### [INFORMATION SHOWN]
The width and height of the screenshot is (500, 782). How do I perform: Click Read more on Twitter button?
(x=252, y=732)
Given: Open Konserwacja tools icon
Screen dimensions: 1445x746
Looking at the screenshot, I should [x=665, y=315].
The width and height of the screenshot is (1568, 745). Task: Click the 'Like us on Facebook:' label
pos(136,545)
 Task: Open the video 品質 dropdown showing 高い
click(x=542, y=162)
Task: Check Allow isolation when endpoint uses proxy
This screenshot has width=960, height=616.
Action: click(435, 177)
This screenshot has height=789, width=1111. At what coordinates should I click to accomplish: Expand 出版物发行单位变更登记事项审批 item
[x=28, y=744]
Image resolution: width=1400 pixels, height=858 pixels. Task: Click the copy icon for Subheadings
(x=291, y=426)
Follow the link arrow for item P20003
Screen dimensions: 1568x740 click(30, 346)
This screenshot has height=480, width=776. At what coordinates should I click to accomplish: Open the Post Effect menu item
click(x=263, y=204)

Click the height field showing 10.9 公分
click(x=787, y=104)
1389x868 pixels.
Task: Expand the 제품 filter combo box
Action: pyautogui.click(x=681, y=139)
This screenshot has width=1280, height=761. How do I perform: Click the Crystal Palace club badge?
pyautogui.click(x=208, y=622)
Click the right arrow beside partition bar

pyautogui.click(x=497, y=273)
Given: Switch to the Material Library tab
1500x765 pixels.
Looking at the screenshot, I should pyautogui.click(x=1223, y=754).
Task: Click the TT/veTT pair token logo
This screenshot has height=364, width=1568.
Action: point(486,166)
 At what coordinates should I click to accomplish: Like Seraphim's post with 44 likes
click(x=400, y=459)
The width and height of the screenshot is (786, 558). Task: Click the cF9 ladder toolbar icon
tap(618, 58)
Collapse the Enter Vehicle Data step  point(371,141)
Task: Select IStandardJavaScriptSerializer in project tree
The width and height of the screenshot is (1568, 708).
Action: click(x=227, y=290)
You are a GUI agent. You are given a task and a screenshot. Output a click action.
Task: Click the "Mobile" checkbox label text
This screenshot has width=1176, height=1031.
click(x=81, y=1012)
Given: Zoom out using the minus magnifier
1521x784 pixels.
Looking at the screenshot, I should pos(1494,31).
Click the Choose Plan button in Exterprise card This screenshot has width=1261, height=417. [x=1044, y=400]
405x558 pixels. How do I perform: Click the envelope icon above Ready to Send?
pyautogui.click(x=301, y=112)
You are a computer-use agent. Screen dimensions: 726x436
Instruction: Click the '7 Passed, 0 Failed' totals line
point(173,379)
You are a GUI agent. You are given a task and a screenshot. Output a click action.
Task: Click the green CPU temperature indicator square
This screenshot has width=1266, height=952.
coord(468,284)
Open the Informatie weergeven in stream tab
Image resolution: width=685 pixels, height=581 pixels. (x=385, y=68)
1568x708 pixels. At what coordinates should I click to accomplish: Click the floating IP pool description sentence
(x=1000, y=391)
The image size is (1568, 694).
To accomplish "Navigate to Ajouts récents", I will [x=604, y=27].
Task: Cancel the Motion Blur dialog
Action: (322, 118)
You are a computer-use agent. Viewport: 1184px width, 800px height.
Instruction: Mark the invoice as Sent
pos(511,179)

### [TRY IT]
Copy every line that contains "agent" from the listing above.

### [ANSWER BELOW]
You are a GUI agent. You are given a task and a screenshot. Output a click action.
You are a computer-use agent. Screen dimensions: 726x436
You are a GUI agent. You are given a task and a screenshot. Output a click action.
You are a computer-use agent. Viewport: 1184px width, 800px height.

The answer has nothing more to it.